The  English Opening is an important part of chess theory and compared to the more frequently played moves 1.e2-e4 or 1.d2-d4 it is just as good. 1.c2-c4 is very flexible and can lead to other openings by transposition of moves. The positions are in the majority of a closed character and contact with the opponent does not happen as quickly as in, say, the open games with 1.e2-e4.


Sicilian Attack: 1.c4 e5

If Black chooses 1. …e7-e5 then what arises is the Sicilian Defence with reversed colours, i.e. the Sicilian Attack. Both sides have a great number of options. White almost always develops the queen’s knight to c3 and fianchettoes the light-squared bishop to g2. The king’s knight often goes to f3 but also to e2. One frequent variation is the English Four Knights Game which arises after the following moves. 2. Nb1-c3 Ng8-f6 3. Ng1-f3 Nb8-c6 White usually continues with 4. g2-g3 and the fianchetto of his light-squared bishop, to which Black can reply 4...d7-d5 or 4...Bf8-b4.

Symmetrical Variation

English Symmetrical Variation: 1.c4 c5

This move is chosen by Black just as often as 1.e7-e5. In principle it can be followed by any conceivable sensible setup for both sides.

English Symmetrical Variation - Open Variation: 1. c4 c5 2.Nf3 Nf6 3.d4

In this variation White intends to open the position in the centre quickly. As a rule Black exchanges pawns and develops the second knight to c6.

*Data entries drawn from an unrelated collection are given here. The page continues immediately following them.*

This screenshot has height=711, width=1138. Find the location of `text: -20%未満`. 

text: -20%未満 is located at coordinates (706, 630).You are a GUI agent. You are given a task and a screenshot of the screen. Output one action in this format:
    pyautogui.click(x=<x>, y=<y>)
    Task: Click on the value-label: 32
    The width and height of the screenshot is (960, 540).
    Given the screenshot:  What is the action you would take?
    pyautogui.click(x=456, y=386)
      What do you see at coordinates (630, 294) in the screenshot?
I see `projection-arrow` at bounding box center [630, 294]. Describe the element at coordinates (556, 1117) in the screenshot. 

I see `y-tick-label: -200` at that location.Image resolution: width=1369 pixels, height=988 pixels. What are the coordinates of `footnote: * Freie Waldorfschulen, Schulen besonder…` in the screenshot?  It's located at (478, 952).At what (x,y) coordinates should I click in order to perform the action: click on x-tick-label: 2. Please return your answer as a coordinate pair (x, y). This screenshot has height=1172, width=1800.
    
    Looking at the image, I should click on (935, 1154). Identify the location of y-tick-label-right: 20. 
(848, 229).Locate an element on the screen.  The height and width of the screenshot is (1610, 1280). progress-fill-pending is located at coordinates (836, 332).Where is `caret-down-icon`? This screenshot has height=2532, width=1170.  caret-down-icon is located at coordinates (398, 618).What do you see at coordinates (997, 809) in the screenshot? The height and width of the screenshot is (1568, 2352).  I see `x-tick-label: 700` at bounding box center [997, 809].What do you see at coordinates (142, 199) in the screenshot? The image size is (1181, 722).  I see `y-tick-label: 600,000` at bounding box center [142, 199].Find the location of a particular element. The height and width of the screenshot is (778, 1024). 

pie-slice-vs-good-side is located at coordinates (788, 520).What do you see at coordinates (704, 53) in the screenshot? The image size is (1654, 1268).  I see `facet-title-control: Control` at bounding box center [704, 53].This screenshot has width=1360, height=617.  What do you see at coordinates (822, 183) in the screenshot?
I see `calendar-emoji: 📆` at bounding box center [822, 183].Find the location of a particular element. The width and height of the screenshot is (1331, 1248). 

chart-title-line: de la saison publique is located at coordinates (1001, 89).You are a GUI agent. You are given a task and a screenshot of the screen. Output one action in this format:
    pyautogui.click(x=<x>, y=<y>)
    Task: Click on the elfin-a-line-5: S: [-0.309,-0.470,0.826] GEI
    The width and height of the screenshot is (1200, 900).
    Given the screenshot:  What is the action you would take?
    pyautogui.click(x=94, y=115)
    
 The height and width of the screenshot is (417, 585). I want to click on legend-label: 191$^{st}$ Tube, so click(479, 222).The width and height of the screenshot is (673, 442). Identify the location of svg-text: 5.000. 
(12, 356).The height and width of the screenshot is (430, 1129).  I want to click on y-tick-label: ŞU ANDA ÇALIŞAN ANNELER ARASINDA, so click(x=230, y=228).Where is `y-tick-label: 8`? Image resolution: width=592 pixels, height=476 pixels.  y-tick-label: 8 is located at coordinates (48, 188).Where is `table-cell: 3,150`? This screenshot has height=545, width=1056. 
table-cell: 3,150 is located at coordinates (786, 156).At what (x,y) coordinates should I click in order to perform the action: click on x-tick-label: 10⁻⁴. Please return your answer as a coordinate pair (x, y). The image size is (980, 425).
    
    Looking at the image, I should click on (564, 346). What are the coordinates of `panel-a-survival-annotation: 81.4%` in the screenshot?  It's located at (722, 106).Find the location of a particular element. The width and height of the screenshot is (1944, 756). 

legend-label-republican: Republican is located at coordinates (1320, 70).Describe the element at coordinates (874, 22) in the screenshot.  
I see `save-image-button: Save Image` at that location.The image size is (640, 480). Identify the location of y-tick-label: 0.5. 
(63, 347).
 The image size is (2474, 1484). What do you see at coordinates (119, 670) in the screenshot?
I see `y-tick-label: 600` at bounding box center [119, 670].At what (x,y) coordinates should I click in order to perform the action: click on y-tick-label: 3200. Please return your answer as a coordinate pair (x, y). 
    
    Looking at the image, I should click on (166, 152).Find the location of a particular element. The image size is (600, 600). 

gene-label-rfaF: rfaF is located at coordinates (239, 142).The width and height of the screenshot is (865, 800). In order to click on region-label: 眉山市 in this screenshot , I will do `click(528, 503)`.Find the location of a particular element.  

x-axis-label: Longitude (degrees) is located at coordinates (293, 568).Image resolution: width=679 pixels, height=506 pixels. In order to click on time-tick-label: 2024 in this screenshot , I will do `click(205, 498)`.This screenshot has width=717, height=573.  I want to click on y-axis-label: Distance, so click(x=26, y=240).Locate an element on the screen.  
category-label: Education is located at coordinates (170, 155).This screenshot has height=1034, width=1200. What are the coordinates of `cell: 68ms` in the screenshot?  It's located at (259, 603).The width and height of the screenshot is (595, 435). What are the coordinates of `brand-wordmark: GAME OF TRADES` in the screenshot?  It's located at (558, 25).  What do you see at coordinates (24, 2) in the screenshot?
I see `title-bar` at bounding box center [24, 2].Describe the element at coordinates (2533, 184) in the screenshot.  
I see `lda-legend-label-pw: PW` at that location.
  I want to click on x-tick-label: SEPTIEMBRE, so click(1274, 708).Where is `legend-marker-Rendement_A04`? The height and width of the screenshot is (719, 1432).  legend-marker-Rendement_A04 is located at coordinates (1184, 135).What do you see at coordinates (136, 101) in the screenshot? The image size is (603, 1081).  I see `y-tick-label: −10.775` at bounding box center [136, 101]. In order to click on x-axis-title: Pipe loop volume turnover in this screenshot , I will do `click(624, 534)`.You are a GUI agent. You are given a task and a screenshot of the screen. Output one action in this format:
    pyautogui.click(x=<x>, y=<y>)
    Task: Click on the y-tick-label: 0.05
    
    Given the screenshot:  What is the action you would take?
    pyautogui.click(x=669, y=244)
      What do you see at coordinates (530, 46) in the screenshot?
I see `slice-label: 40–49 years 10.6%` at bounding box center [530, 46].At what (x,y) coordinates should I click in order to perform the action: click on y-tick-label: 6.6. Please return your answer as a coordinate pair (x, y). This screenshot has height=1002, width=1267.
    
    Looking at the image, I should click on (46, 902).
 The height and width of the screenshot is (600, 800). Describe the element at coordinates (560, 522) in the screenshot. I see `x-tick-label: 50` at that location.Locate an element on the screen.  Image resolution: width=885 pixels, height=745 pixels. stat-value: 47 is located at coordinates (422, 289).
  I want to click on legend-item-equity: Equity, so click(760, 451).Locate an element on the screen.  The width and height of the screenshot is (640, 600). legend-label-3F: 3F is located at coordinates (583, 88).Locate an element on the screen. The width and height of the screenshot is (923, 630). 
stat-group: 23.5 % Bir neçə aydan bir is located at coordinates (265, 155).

English Symmetrical Variation - Main Variation: 1.c4 c5 2.Nf3 Nf6 3.Nc3 36

This move order can be considered the man variation. White develops both knights and Black frees the way for his dark-squared bishop. On move 4 White usually chooses 3.g2-g3 intending to fianchetto his light-squared bishop. For his part Black reacts to this setup with the fianchetto of his light-squared bishop to b7 after 4... b7-b6. Another idea for White is 4.d2-d4 with the intention of opening the centre.